When you reach the line with "Home (532, 187)" in the data below, begin printing lines exactly, and stop once the line with "Practical covers (503, 102)" has been printed.

STORED DATA Block Start

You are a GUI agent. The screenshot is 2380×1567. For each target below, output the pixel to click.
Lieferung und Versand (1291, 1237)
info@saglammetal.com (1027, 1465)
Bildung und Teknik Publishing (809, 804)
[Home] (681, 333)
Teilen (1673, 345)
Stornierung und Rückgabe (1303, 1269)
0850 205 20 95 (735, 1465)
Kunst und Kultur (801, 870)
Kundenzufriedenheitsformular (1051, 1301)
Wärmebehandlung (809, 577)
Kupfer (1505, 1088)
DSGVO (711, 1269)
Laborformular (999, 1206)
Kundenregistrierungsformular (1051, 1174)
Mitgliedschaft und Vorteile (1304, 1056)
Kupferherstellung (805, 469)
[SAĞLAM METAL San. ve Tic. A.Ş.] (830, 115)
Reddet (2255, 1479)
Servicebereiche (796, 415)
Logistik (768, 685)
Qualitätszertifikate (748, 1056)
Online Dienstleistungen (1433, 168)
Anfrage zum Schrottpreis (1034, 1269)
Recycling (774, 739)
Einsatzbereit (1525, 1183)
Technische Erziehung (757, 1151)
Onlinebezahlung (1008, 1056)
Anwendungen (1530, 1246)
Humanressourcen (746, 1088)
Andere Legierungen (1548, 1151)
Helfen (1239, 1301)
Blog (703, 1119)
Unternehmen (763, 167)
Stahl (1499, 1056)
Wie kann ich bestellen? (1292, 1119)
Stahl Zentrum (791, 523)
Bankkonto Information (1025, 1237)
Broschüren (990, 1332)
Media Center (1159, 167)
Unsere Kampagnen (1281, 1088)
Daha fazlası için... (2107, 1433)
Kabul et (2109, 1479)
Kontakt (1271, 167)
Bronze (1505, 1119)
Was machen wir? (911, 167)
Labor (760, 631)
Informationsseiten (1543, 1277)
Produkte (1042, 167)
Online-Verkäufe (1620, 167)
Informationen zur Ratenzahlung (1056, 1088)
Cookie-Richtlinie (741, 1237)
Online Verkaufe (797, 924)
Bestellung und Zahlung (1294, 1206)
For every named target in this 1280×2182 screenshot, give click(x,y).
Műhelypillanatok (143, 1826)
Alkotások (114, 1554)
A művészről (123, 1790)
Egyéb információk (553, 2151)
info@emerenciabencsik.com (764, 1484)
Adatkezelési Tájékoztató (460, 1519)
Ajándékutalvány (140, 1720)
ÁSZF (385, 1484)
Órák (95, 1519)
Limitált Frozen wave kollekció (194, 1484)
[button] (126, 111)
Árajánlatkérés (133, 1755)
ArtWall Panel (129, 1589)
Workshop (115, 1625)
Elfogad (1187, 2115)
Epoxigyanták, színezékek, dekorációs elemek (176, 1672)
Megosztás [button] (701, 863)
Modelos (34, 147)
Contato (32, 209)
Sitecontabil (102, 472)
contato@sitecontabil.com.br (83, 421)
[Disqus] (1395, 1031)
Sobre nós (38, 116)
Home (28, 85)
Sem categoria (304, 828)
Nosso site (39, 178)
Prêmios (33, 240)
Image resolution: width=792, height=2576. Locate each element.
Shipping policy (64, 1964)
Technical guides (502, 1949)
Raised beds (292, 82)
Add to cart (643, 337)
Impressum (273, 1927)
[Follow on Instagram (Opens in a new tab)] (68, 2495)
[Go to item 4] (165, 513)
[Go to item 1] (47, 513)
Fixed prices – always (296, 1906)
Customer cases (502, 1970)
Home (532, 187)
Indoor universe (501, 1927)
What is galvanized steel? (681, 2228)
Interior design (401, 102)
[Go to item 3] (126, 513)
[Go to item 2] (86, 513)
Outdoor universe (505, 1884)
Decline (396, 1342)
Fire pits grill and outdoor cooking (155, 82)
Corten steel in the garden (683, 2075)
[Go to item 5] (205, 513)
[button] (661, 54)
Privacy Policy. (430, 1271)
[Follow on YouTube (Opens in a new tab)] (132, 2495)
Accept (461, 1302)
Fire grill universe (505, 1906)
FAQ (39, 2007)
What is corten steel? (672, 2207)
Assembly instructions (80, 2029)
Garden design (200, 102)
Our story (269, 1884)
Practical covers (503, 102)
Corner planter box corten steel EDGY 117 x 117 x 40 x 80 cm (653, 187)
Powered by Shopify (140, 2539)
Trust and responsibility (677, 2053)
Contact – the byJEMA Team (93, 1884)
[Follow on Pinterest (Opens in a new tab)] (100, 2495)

STORED DATA Block End

▸ **ANSWER FOR THIS EXERCISE**:
Home (532, 187)
Indoor universe (501, 1927)
What is galvanized steel? (681, 2228)
Interior design (401, 102)
[Go to item 3] (126, 513)
[Go to item 2] (86, 513)
Outdoor universe (505, 1884)
Decline (396, 1342)
Fire pits grill and outdoor cooking (155, 82)
Corten steel in the garden (683, 2075)
[Go to item 5] (205, 513)
[button] (661, 54)
Privacy Policy. (430, 1271)
[Follow on YouTube (Opens in a new tab)] (132, 2495)
Accept (461, 1302)
Fire grill universe (505, 1906)
FAQ (39, 2007)
What is corten steel? (672, 2207)
Assembly instructions (80, 2029)
Garden design (200, 102)
Our story (269, 1884)
Practical covers (503, 102)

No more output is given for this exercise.